* SOURCE DOCUMENT:
_ _ _ _ _ _ _

Lights Out 2 Finally Flickers Back to Life After a Decade in the Dark
After nearly ten years of silence, Lights Out 2 has officially crept back into development, proving once again that in horror, nothing ever really stays buried… it just waits patiently in the shadows for the lights to go off.
According to The Hollywood Reporter, New Line Cinema has revived the long-dormant sequel, with writer Connor Osborne McIntyre now attached to pen the script. Producing duties will fall to Lawrence Grey, Eric Heisserer, and David F. Sandberg, with James Wan’s Atomic Monster also involved. That is a pretty serious horror pedigree, which immediately raises expectations… and also raises the question: what took so long?
From Viral Short to Horror Smash Hit

To understand why this sequel matters, you have to go back to where it all began. Before it was a feature film, Lights Out was a short film that went viral online, created by David F. Sandberg. The concept was beautifully simple and absolutely terrifying: turn the lights off, something appears. Turn them back on, it’s gone. Repeat until your nerves are completely shot.
That short, which horror fans will already know (and if you don’t, go watch it immediately… preferably alone, at night, like a sensible person), became a prime example of how minimalist horror can hit harder than a £200 million blockbuster. It also earned its place on Stalk & Slash’s Horror Shorts In Focus series, where it was rightly celebrated as a masterclass in tension, timing and pure, unfiltered dread.
Hollywood, naturally, saw this and said, “Yes, we will take that, make it bigger, and hopefully not ruin it.”
The 2016 Film That Proved Simplicity Still Works
Released in 2016, Lights Out became one of the great modern horror success stories. Directed by Sandberg and written by Eric Heisserer, the film starred Teresa Palmer, Maria Bello, and Gabriel Bateman.
The premise remained faithful to the short: a supernatural entity that only appears in darkness begins tormenting a fractured family. But the feature expanded the mythology, introducing the character of Diana and tying her presence to the family’s past trauma. It was not just jump scares, it had emotional weight, which is always a bonus when you are trying not to spill your drink every five minutes.
Financially, it was a monster hit. Made for around $5 million, it went on to gross approximately $149 million worldwide. That is the kind of return that usually has studios greenlighting sequels before the end credits have even finished rolling. And in fact, a sequel was announced just a week after release.
Then… nothing.

_ _ _ _ _ _ _

* SUPPLIED ENTRIES:
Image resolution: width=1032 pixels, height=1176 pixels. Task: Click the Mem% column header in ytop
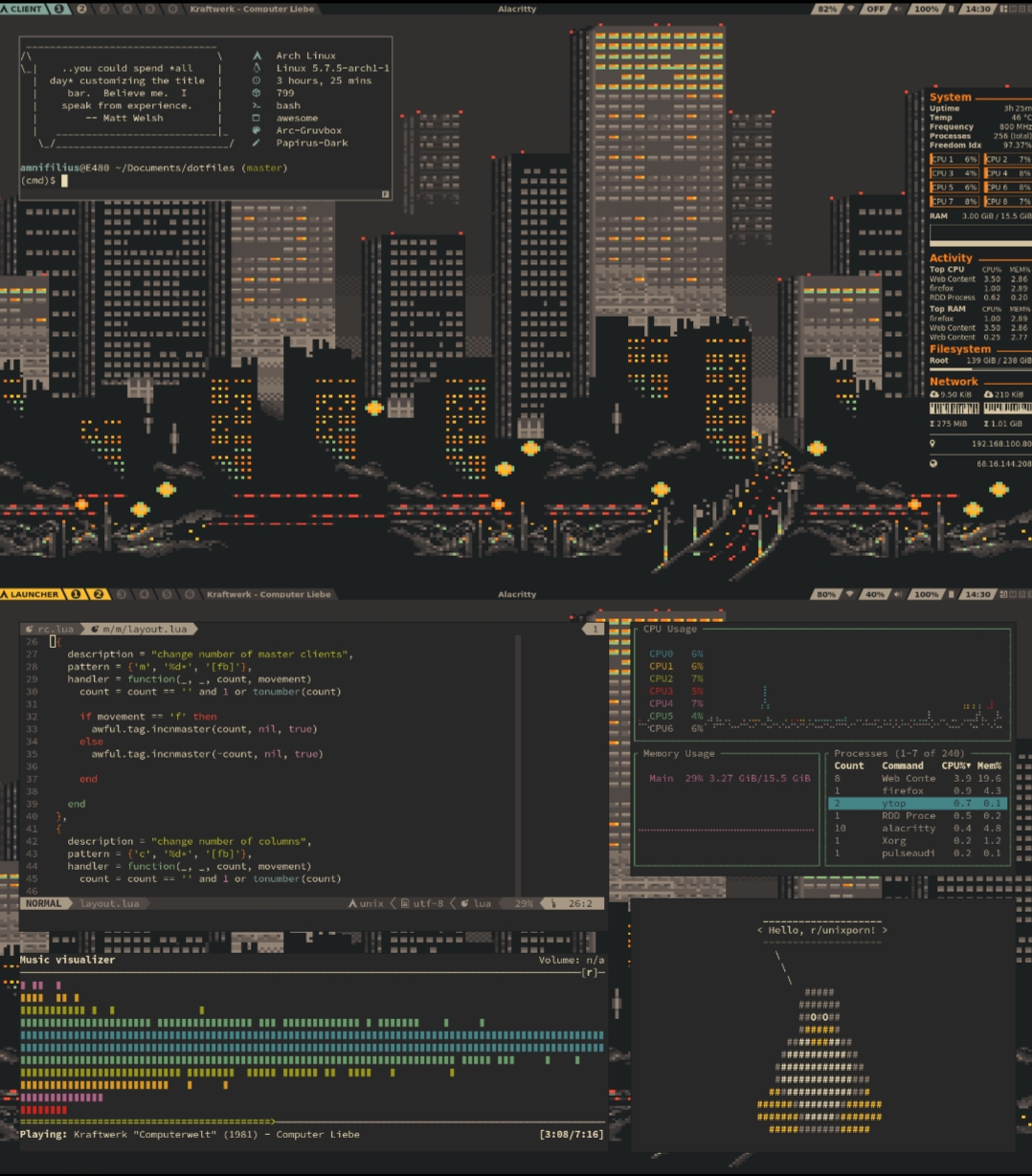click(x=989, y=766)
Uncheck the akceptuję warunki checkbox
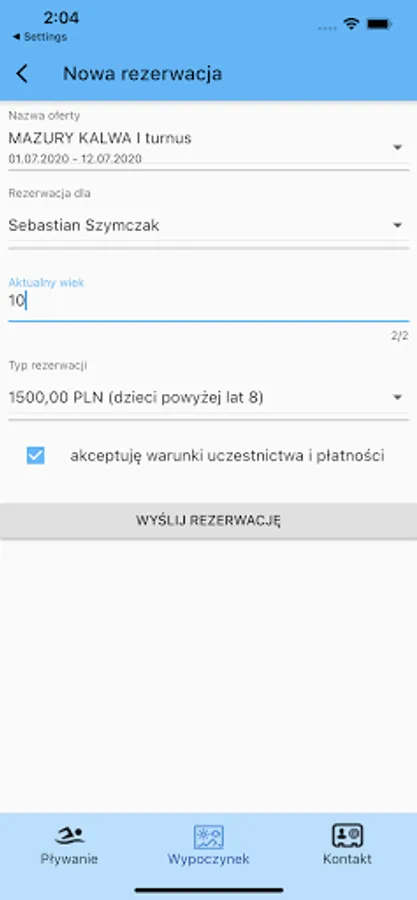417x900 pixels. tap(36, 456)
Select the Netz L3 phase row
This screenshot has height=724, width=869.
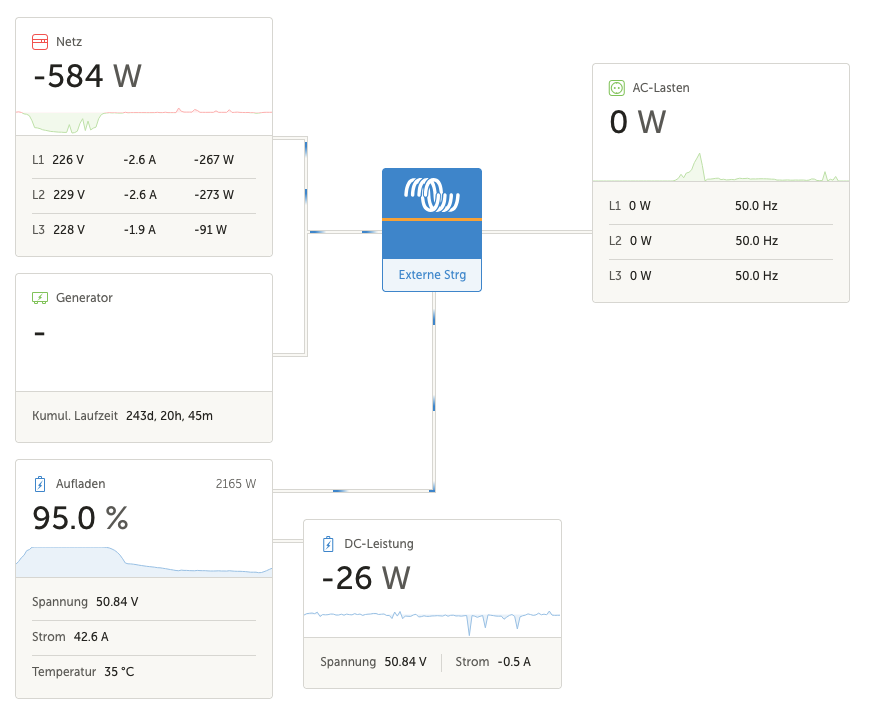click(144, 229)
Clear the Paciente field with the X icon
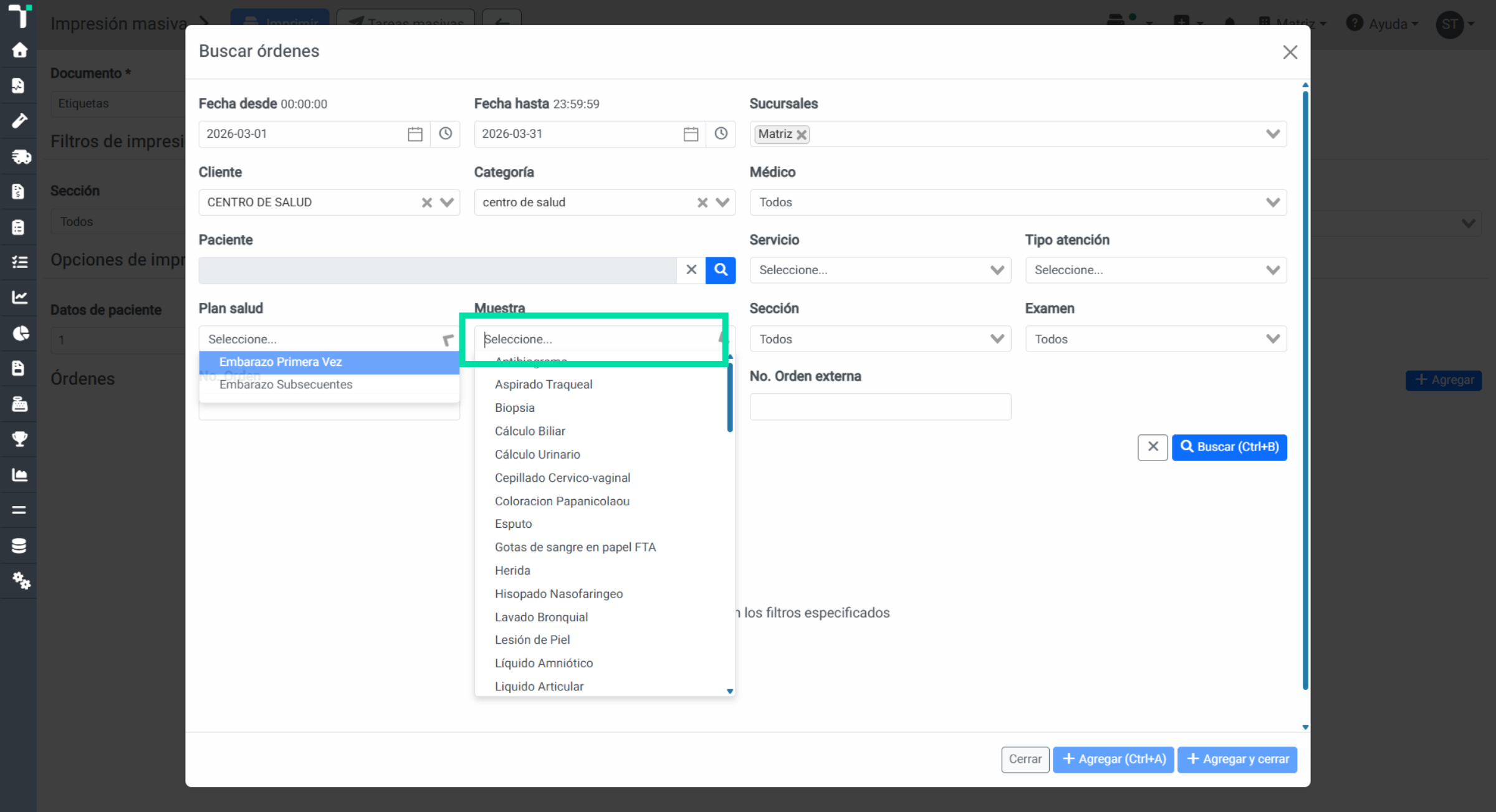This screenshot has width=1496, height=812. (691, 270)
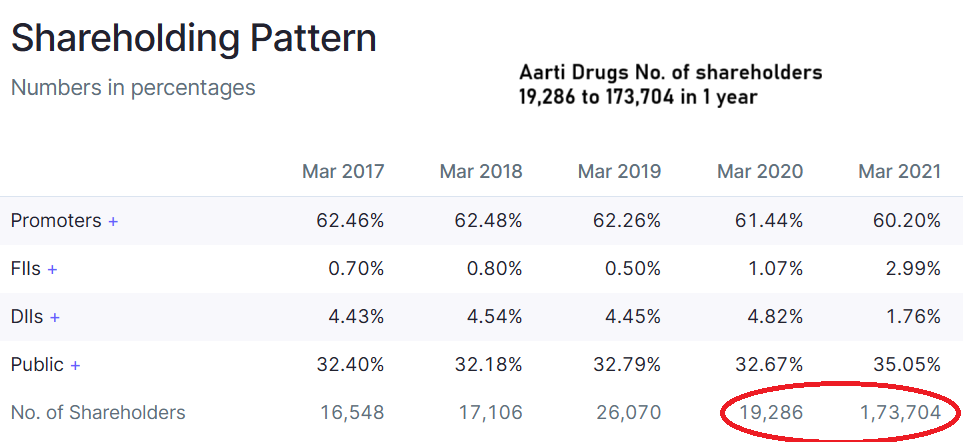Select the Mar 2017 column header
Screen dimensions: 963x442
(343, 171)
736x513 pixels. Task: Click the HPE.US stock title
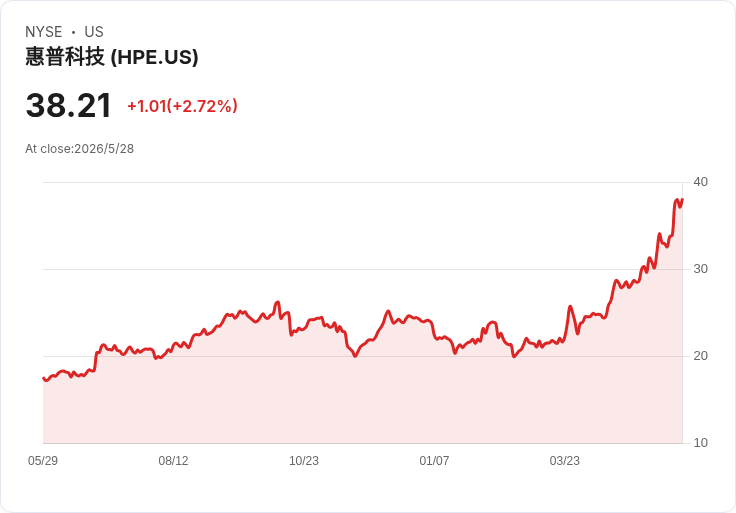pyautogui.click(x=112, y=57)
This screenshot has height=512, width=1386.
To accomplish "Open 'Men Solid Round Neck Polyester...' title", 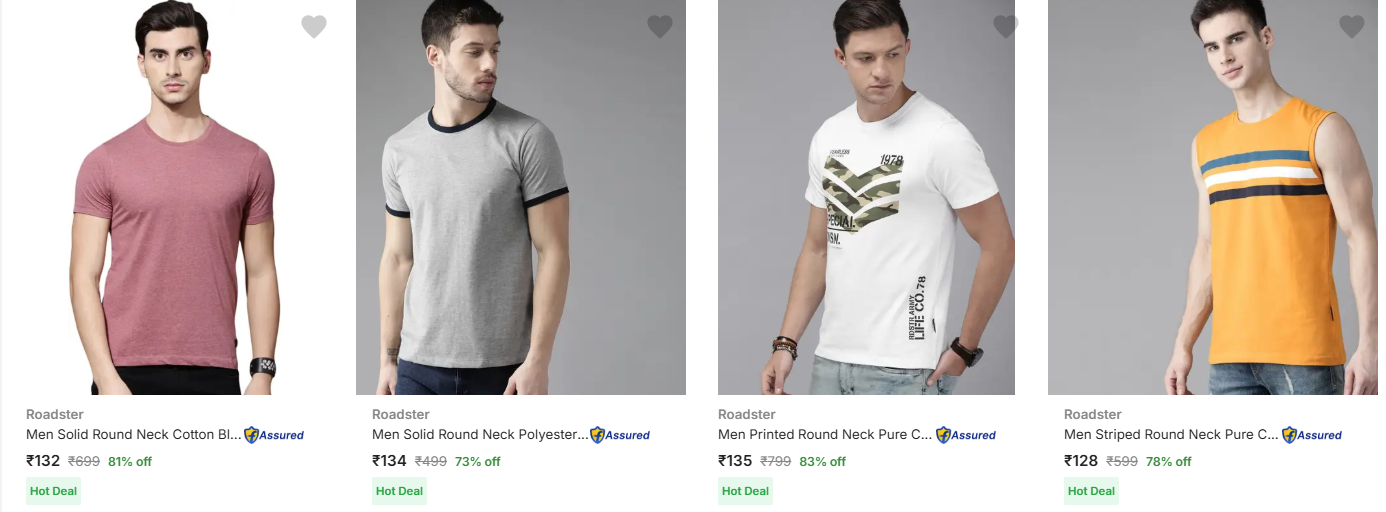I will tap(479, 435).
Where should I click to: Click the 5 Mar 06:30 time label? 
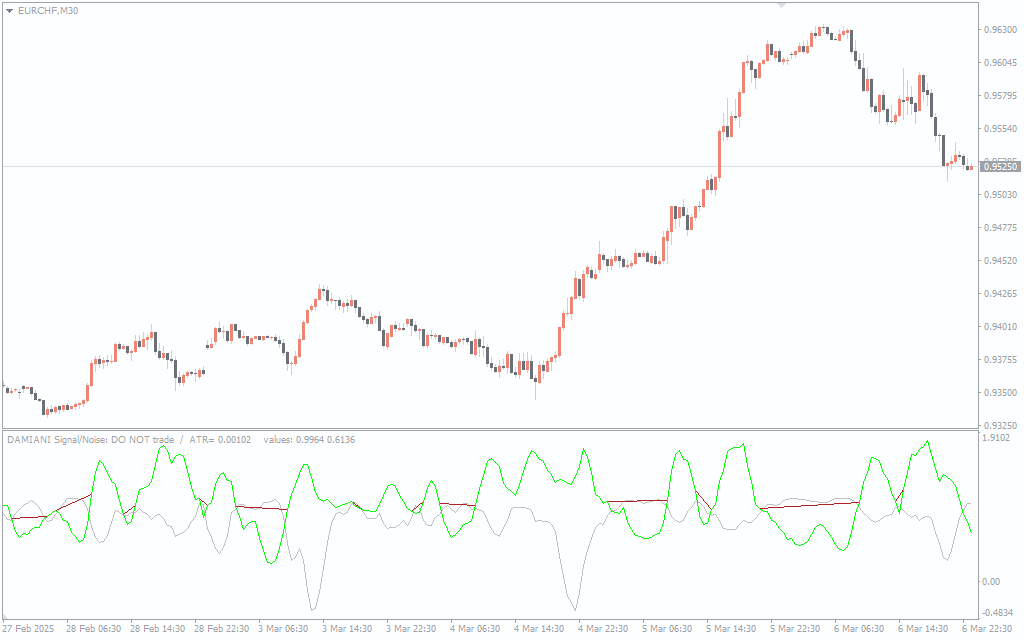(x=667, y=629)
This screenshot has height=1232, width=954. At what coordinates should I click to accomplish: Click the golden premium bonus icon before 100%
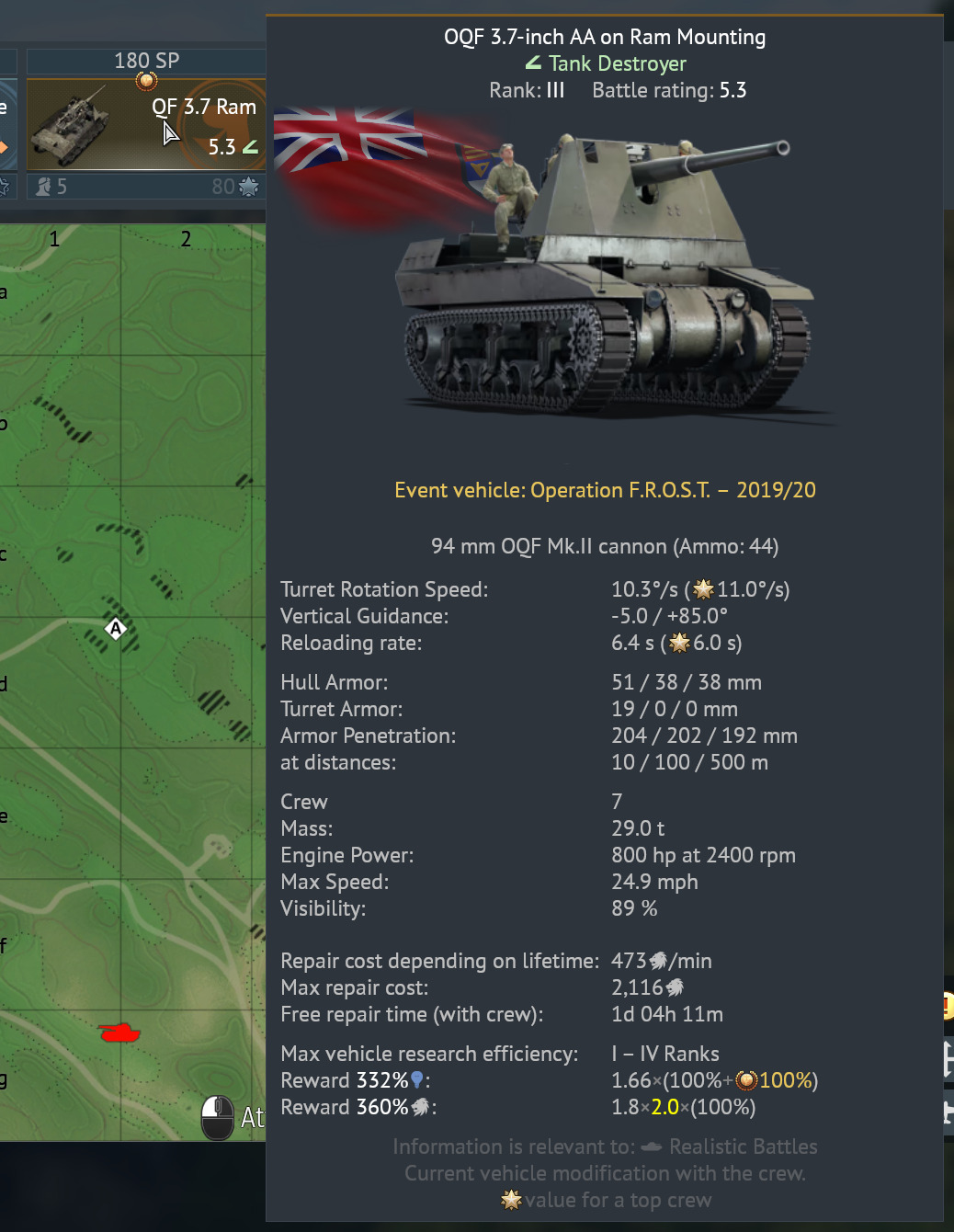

_ _ _ _ _ _ _

* WHAT NEEDS TO BE DONE: Extend the Lights Out 2 article above, starting right after "Then… nothing."

* ANSWER TO THIS PROBLEM:
A Decade in the Dark
For ten years, Lights Out 2 existed in that strange Hollywood limbo where projects are technically alive but also very much not happening. Sandberg himself even commented in 2024 that an earlier version of the sequel would no longer work as originally planned, largely because time had passed and the characters, particularly Martin (played by Gabriel Bateman), would now be much older.
Which, ironically, might actually make for a better film. Horror sequels that acknowledge time passing tend to hit harder. Trauma does not just disappear because the credits rolled.
Now, with New Line officially moving forward again, it looks like the lights have finally been switched back on… or off, depending on how you look at it.
What Could Lights Out 2 Be?
Plot details are currently locked away tighter than a fuse box in a haunted house, but the setup practically writes itself. A time jump opens the door to explore how surviving something like Diana would affect people long-term. Does the entity return? Did it ever truly leave? Has it been lurking in the background this entire time, waiting for the perfect moment to flick the switch again?
With James Wan’s Atomic Monster involved, expect the sequel to lean into atmosphere and tension rather than just throwing cheap scares at the screen. Wan has built a career on understanding that what you cannot see is often far more terrifying than what you can.

Why This One Matters
There is a reason people still talk about Lights Out. It tapped into a universal fear that everyone understands. We have all stood in a dark room and thought, “There is absolutely something behind me.” This film simply confirmed it.
The original short proved that horror does not need complexity to be effective. The feature proved that expanding that idea can still work when handled carefully. Now, Lights Out 2 has the chance to do something even harder… justify its existence after a decade of waiting.
No pressure, then.
But if they get it right, do not be surprised if a whole new generation starts sleeping with the lights on again.